“No one’s here,” Angel said, dismayed, when her mom pulled into the empty driveway.
“So what, you want to stay or go home? I’m not waiting around for your dad to get back from wherever the fuck.” Marissa’s hands tightened on the steering wheel. “Didn’t you call? You haven’t been here in how long and you didn’t even call?”
Angel heaved herself out of the car and tried knocking, leaving the car door open wide so her mother couldn’t pull away. She texted both her dad and her grandmother, but no one replied. How hard was it to have one single damn thing work out in her favor?
“I’m staying.” Angel retrieved her duffel from the backseat, then leaned in the passenger side, but Marissa didn’t look at Angel. When she spoke again, she couldn’t keep the desperate hitch from her voice. “Bye, Mom.”
“Bye,” Marissa said, shifting into reverse, waiting for Angel to shut the door. She hasn’t even called to make sure someone eventually came home and let Angel in. For all Marissa knows, Angel could have been kidnapped that afternoon. Murdered. Her womb scooped from her belly like the seed from an avocado.
When Angel was in middle school, she and her mother used to have big weeping fights about who should vacuum or who was responsible for the clutter on the kitchen table. Sometimes, after, they would lean against each other on the couch, exhausted, her mother gently scratching Angel’s head with her nails, but mostly the fights left Angel feeling alone, disturbed to see her mother so destroyed by emotion, as destroyed as Angel herself felt.
But this silence is worse. She wonders whether her mother intends to teach her a lesson or if she truly hates Angel or if she’s already completely forgotten Angel’s existence.
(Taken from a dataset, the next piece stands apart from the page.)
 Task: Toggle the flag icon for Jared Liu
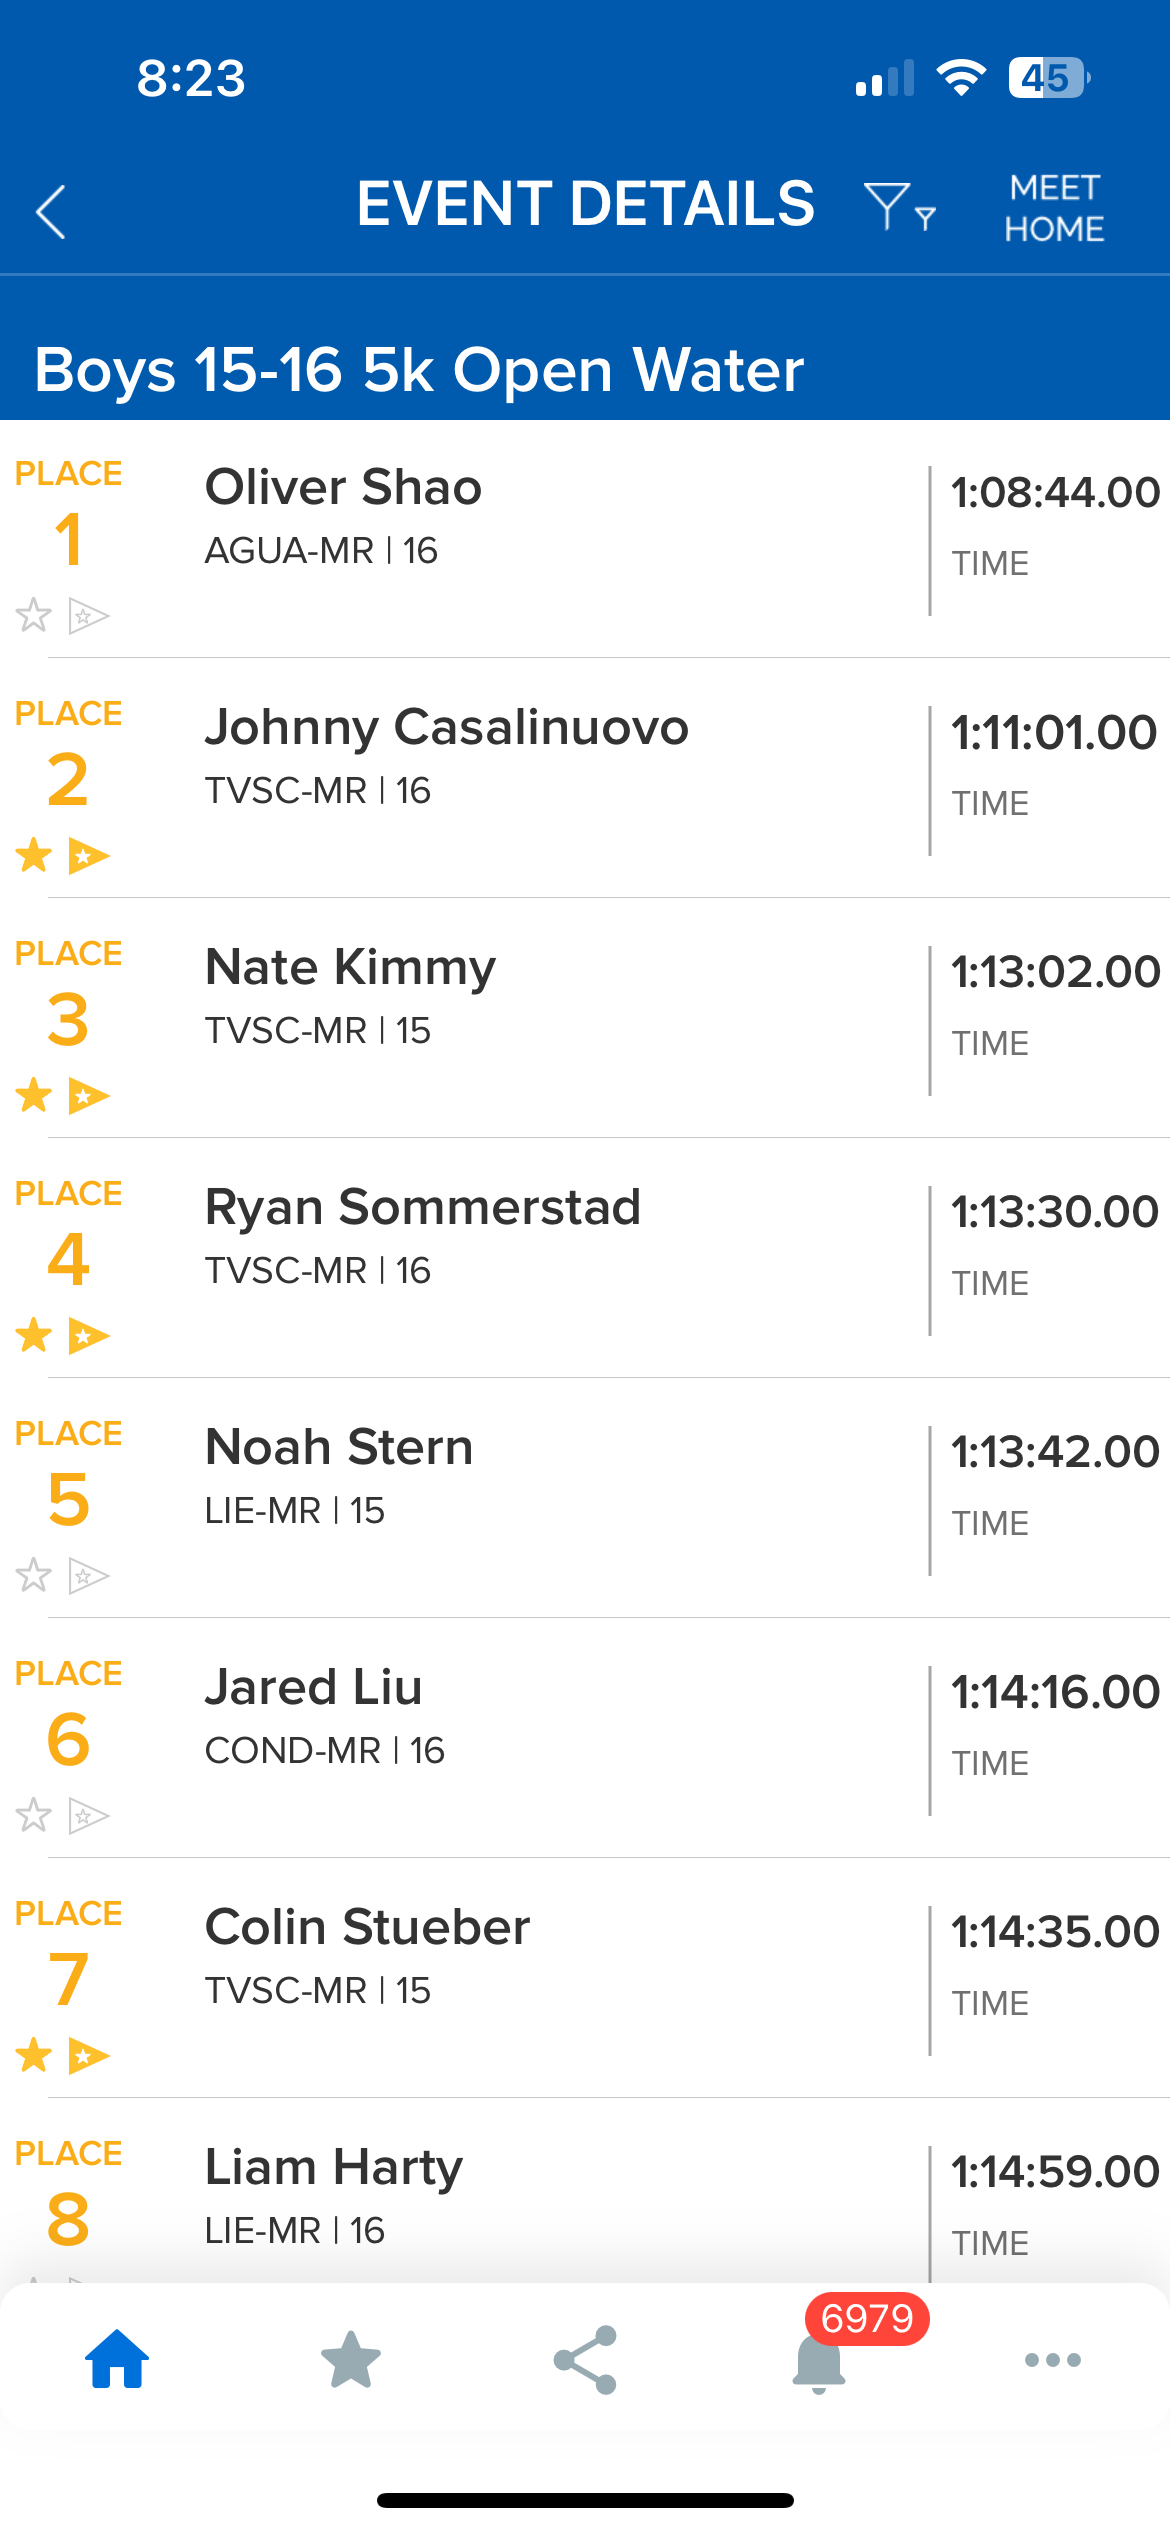pos(88,1815)
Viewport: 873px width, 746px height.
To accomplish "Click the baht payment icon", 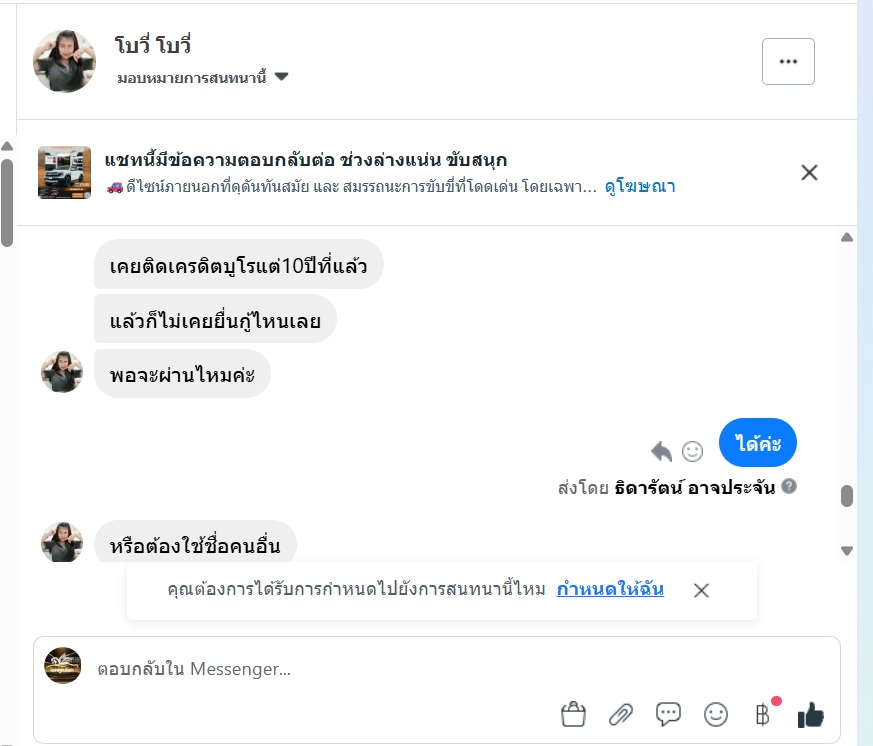I will (x=762, y=714).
Now here she is in Las Penas, with only a duffel bag. Angel used to be a collector: Beanie Babies, plastic pigs, little pom-poms with hats and googly eyes stuck on. She liked arranging her collections on shelves, liked having the manufacturer’s checklist before her, ticking off the ones she had, circling the ones she didn’t. She liked the search for completeness. But just before she announced she was leaving, Angel bagged up all that stuff and shoved it in the green trash bin outside. Better to be unencumbered. Better to be light and free, so she can, if need be, jump and fight and run.
Partially she trashed it all to wound her mother, who encouraged these collections. Marissa herself collects Disney stuffed animals. Angel imagined her mother pausing in the doorway, her shock at the bare walls and cleared shelves. Angel knew from posters at school that one of the warning signs of suicide was giving away treasured belongings, and Angel liked the idea of her mother’s distress. Probably, though, Angel thinks now grimly, her mother isn’t even aware of the warning signs of suicide. Probably her mother can’t wait to move in her hoard of Disney characters, let them colonize Angel’s bed and shelves with their creepy grins and plastic eyes and solid, oversized heads. Or worse, give Angel’s room to Mike for a home office, let him turn it into an altar to his own anal-retentiveness, with his rolls of blueprints and fussy metal protractors and the expensive Japanese pens that no one’s allowed to use even to take one tiny telephone message.
The road makes its gentle curve, and now the village is in sight. Las Penas consists largely of abandoned buildings, blank sockets where windows used to be. In front of the locked church, there are a few nearly intact squares of sidewalk stamped WPA. All around is evidence of better times and failed enterprise: boarded-up windows, painted letters barely visible on the broken plaster. Grocery. Cash Store. Hamburger.
Las Penas in the Ass, her mother calls it, but she means Amadeo and not the town itself. Even on the full-sized New Mexico state map her grandmother got from AAA, Las Penas is marked in the tiniest font imaginable. Most everyone works in Espa?ola or Los Alamos or, like her grandmother, in Santa Fe. Anything that needs doing can be done better elsewhere.
Angel hasn’t spent much time here—usually when she sees her grandmother they get dinner in Espa?ola—and most holidays are spent with her mother’s parents, Ramon and Lola, who have been so disapproving of Angel’s situation that you’d think they’d forgotten that their own daughter was once in the same boat. Rather, Grampa Ramon has been disapproving; Gramma Lola is so out of it, she doesn’t even recognize Angel. Angel has been avoiding them because, frankly, she doesn’t need that kind of energy in her life.